**WORK ITEM:** Below are records; output exactly the lines from the one with "Viewport: 851px width, 440px height." through their final line.
*** INPUT RECORDS ***
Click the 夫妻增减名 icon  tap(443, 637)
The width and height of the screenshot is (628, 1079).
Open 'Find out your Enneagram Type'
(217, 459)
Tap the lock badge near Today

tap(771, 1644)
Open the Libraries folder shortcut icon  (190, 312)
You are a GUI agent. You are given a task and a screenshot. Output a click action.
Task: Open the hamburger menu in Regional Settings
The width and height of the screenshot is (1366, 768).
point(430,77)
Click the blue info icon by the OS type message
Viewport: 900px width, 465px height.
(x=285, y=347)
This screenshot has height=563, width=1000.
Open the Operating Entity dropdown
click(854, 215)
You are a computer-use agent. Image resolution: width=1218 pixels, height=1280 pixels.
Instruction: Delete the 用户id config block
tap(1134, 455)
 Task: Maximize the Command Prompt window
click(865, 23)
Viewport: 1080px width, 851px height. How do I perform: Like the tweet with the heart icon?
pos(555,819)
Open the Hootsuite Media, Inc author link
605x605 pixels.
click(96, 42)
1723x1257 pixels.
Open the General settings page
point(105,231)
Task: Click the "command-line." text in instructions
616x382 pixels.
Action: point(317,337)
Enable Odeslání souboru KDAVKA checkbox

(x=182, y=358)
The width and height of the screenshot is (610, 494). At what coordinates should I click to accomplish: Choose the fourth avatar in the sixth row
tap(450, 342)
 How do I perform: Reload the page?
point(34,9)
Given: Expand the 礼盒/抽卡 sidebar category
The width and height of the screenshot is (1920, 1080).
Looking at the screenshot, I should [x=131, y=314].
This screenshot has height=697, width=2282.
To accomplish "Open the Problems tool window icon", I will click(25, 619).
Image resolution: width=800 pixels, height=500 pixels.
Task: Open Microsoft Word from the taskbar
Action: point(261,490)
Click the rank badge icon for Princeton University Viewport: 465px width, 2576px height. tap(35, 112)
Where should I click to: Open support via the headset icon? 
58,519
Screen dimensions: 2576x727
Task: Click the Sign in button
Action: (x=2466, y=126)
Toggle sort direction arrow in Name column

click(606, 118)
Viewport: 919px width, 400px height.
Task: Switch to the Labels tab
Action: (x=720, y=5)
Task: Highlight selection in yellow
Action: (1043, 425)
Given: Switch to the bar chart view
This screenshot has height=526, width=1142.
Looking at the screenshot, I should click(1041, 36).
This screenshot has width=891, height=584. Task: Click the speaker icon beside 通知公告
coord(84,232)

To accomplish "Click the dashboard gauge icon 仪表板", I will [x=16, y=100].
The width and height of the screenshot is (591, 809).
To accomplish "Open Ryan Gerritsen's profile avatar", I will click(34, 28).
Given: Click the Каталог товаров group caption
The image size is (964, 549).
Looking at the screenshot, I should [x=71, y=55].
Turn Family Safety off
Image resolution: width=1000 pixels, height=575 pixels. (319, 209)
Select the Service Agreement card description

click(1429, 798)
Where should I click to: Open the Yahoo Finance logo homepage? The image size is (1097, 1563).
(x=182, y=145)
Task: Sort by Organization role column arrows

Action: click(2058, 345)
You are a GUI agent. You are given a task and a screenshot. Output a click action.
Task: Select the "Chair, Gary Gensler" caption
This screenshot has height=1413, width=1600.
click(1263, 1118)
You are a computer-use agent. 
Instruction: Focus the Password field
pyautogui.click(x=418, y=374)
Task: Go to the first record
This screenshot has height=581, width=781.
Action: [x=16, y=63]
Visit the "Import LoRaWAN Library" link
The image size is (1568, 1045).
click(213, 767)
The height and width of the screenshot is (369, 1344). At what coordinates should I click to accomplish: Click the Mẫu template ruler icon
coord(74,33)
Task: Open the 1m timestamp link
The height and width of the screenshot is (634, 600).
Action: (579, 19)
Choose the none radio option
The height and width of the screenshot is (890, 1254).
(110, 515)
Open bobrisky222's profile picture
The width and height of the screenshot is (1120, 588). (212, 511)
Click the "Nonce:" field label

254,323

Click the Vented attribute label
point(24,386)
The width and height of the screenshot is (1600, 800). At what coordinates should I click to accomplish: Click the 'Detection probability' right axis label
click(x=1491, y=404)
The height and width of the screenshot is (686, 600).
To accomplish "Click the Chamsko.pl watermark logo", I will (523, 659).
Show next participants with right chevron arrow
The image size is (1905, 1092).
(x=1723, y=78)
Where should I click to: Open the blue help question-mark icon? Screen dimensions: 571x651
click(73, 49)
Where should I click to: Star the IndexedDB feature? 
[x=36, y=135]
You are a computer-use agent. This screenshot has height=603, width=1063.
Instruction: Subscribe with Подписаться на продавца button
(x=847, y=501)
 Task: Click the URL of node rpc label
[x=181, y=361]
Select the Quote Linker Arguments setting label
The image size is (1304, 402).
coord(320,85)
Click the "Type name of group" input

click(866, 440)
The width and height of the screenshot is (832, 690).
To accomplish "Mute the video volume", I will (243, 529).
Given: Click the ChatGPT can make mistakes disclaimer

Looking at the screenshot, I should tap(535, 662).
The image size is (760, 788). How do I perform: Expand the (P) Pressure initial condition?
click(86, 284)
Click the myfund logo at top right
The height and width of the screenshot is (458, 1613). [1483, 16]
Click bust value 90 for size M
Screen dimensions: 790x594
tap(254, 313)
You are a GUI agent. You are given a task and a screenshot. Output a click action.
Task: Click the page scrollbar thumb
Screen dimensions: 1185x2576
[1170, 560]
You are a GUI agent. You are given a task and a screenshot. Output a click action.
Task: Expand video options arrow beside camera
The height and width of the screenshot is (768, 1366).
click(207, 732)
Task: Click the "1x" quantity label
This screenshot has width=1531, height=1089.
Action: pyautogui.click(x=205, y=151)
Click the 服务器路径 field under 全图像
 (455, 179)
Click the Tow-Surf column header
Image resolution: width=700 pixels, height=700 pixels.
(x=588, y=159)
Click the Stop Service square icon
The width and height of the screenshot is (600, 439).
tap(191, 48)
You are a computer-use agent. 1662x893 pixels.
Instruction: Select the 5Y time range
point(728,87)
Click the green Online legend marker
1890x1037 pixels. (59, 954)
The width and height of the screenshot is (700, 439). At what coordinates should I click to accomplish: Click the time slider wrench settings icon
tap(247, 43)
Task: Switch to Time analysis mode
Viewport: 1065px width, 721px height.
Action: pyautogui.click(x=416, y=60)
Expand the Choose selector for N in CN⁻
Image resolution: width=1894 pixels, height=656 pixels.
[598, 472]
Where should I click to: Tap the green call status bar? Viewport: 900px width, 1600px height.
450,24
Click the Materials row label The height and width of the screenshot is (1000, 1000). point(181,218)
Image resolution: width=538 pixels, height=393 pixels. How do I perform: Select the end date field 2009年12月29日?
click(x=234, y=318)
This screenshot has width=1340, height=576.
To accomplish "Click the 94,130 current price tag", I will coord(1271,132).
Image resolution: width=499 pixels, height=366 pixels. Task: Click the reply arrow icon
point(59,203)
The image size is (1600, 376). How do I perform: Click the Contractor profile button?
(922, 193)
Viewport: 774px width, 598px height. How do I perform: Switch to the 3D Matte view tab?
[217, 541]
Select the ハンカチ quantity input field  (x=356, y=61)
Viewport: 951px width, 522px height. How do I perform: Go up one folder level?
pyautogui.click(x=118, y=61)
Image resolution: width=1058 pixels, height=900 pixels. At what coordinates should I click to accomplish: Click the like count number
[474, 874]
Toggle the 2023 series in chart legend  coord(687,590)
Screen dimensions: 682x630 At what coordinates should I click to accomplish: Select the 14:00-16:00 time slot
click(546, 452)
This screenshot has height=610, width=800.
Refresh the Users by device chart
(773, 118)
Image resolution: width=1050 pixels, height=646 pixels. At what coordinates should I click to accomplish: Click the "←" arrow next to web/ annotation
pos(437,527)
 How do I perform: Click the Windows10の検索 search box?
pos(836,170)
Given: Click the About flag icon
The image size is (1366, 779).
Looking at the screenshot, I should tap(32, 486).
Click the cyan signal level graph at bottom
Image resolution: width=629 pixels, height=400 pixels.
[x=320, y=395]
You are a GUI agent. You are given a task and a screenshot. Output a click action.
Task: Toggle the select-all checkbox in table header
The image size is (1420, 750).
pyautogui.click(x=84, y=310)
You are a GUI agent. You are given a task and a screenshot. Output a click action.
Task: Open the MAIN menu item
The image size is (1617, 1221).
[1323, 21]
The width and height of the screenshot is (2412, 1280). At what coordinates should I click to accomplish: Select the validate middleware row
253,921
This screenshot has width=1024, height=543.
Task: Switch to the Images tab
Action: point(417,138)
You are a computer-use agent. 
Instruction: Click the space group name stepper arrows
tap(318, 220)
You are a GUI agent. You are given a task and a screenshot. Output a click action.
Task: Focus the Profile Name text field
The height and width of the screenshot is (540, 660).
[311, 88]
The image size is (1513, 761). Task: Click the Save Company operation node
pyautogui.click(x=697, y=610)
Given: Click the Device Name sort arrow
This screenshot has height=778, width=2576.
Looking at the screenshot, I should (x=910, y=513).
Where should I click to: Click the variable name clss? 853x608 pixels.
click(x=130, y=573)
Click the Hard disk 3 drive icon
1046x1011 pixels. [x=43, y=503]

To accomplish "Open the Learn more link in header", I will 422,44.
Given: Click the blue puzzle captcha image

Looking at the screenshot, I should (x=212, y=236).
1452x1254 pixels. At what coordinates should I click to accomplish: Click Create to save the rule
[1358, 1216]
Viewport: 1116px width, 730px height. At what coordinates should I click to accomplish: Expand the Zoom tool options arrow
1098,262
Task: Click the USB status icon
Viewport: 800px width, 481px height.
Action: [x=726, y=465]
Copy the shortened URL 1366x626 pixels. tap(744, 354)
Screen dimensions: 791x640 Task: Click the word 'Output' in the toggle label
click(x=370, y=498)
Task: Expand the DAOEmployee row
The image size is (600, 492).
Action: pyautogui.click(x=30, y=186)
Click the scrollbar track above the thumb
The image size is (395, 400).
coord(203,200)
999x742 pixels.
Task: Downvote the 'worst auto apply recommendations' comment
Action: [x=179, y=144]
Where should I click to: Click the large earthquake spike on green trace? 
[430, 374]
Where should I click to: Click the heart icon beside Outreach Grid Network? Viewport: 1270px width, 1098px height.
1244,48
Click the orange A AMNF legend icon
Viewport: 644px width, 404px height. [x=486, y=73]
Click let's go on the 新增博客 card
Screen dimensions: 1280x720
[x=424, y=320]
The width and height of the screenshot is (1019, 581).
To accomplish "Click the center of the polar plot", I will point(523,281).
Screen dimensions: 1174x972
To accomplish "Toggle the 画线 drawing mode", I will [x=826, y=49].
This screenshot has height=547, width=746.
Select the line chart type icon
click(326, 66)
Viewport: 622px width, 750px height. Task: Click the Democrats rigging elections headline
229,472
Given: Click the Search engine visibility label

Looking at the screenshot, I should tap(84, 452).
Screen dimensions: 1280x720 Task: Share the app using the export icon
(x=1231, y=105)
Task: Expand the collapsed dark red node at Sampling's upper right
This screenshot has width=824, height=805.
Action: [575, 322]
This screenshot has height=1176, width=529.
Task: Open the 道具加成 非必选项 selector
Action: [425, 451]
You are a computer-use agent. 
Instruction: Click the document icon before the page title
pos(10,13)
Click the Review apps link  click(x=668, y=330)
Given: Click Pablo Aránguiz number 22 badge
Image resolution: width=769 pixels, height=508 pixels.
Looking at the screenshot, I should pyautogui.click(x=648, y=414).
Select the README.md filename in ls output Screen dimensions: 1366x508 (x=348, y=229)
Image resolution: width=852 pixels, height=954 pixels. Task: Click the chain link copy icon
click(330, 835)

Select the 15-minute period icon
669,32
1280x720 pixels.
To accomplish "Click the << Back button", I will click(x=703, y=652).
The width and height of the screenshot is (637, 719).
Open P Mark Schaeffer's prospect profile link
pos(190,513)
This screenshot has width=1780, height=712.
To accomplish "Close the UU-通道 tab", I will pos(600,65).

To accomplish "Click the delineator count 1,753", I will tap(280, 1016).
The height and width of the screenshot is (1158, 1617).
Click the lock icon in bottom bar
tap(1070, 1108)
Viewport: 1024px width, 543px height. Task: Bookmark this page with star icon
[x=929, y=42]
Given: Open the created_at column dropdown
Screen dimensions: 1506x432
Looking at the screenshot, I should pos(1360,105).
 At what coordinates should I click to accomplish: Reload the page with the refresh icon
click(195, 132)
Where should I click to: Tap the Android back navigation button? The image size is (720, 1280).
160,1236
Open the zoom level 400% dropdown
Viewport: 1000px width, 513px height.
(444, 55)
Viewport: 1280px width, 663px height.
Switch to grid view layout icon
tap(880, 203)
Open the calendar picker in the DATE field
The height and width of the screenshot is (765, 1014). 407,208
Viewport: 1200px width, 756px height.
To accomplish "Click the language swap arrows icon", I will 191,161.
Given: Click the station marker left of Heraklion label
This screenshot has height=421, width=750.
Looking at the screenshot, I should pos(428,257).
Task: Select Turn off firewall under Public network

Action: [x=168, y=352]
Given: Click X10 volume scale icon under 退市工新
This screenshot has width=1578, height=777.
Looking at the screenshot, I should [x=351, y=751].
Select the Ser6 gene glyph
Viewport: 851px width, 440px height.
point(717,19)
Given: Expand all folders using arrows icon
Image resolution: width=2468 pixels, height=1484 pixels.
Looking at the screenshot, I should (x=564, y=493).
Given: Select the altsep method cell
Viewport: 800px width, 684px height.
*** End of INPUT RECORDS ***
**REPLY TO THE TASK:**
Viewport: 851px width, 440px height.
point(717,19)
Given: Expand all folders using arrows icon
Image resolution: width=2468 pixels, height=1484 pixels.
Looking at the screenshot, I should (x=564, y=493).
Given: Select the altsep method cell
Viewport: 800px width, 684px height.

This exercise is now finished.